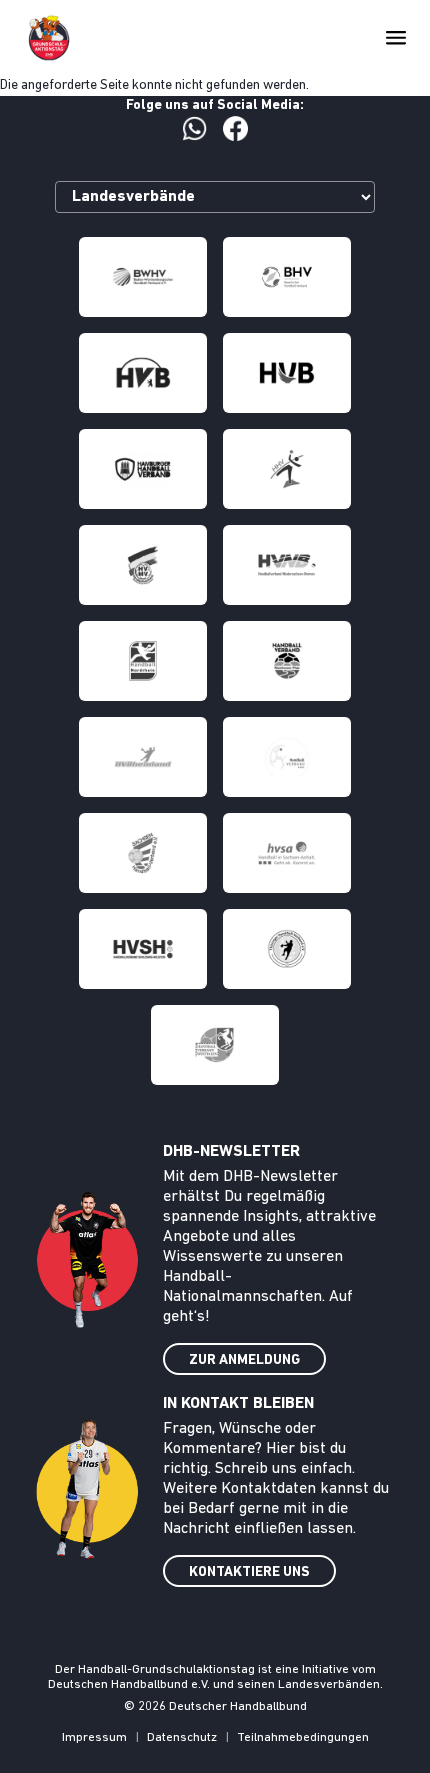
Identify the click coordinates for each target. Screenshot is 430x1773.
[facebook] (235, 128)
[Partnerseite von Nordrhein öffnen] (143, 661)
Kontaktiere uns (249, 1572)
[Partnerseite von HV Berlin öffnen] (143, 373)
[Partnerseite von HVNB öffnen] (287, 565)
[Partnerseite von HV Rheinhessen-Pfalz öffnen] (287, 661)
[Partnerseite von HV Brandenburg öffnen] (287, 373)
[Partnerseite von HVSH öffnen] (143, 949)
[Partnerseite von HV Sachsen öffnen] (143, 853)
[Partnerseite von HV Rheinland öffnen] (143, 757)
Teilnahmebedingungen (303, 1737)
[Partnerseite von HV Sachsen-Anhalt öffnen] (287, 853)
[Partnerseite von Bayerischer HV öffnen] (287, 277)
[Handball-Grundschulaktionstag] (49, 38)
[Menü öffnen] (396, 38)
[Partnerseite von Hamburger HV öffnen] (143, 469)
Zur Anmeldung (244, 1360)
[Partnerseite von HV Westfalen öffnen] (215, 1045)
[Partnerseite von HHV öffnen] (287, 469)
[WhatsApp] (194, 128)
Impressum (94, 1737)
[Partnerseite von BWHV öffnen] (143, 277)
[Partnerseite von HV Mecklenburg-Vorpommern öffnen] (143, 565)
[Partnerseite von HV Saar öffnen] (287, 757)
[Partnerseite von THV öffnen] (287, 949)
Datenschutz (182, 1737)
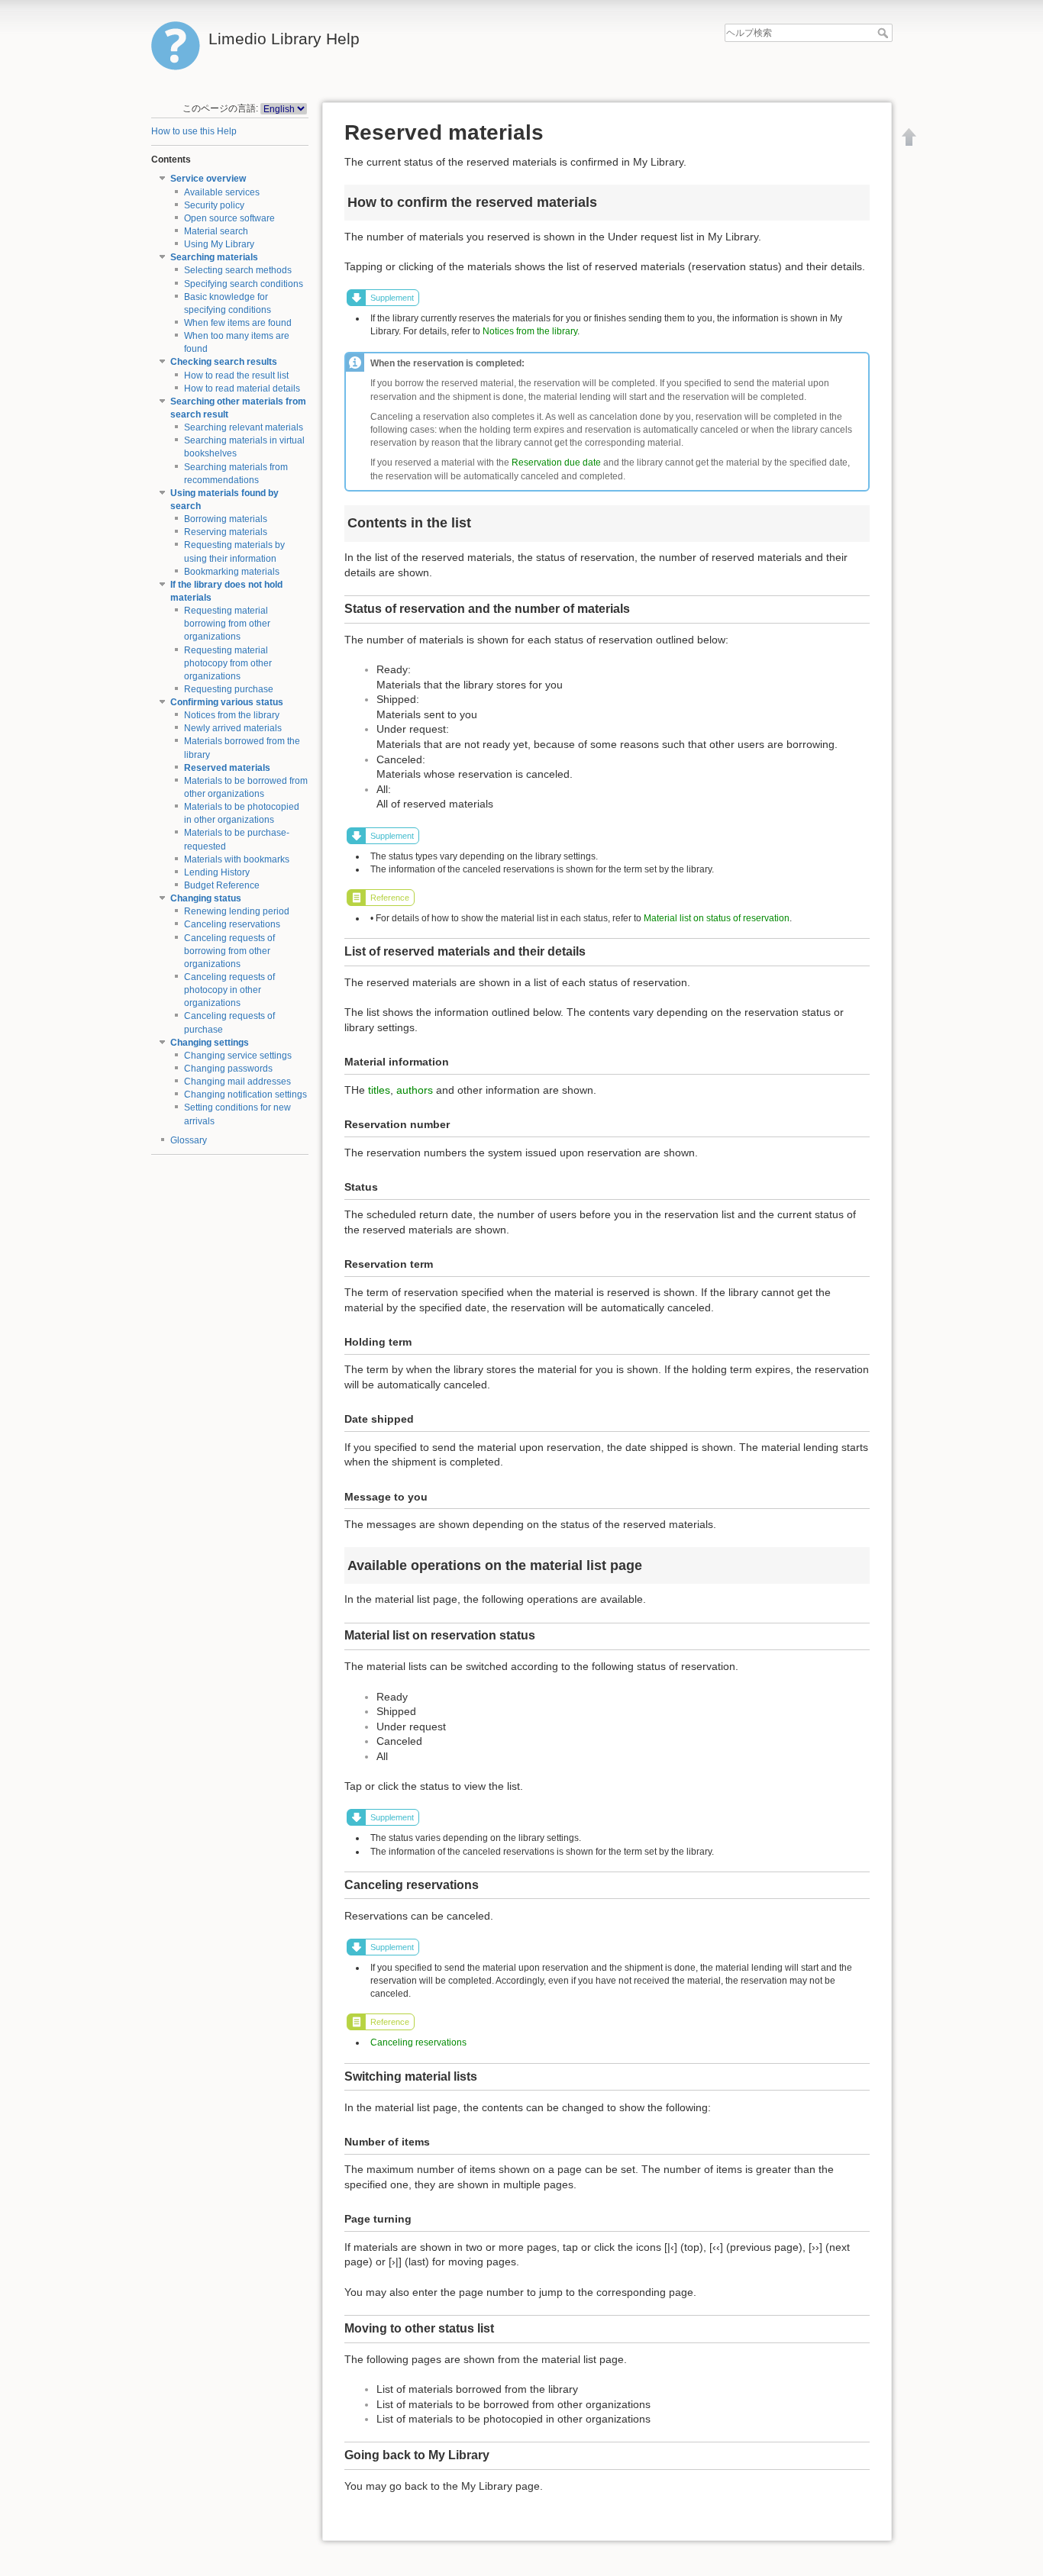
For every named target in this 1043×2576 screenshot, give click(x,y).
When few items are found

·····

**Problem to work on**
The records above are to be restated word for word, with every picture left out.

**Reply**
Identify the click coordinates for each target. Screenshot is 430x1773.
[facebook] (235, 128)
[Partnerseite von Nordrhein öffnen] (143, 661)
Kontaktiere uns (249, 1572)
[Partnerseite von HV Berlin öffnen] (143, 373)
[Partnerseite von HVNB öffnen] (287, 565)
[Partnerseite von HV Rheinhessen-Pfalz öffnen] (287, 661)
[Partnerseite von HV Brandenburg öffnen] (287, 373)
[Partnerseite von HVSH öffnen] (143, 949)
[Partnerseite von HV Sachsen öffnen] (143, 853)
[Partnerseite von HV Rheinland öffnen] (143, 757)
Teilnahmebedingungen (303, 1737)
[Partnerseite von HV Sachsen-Anhalt öffnen] (287, 853)
[Partnerseite von Bayerischer HV öffnen] (287, 277)
[Handball-Grundschulaktionstag] (49, 38)
[Menü öffnen] (396, 38)
[Partnerseite von Hamburger HV öffnen] (143, 469)
Zur Anmeldung (244, 1360)
[Partnerseite von HV Westfalen öffnen] (215, 1045)
[Partnerseite von HHV öffnen] (287, 469)
[WhatsApp] (194, 128)
Impressum (94, 1737)
[Partnerseite von BWHV öffnen] (143, 277)
[Partnerseite von HV Mecklenburg-Vorpommern öffnen] (143, 565)
[Partnerseite von HV Saar öffnen] (287, 757)
[Partnerseite von THV öffnen] (287, 949)
Datenschutz (182, 1737)
For every named target in this 1043×2576 screenshot, give click(x,y).
When few items are found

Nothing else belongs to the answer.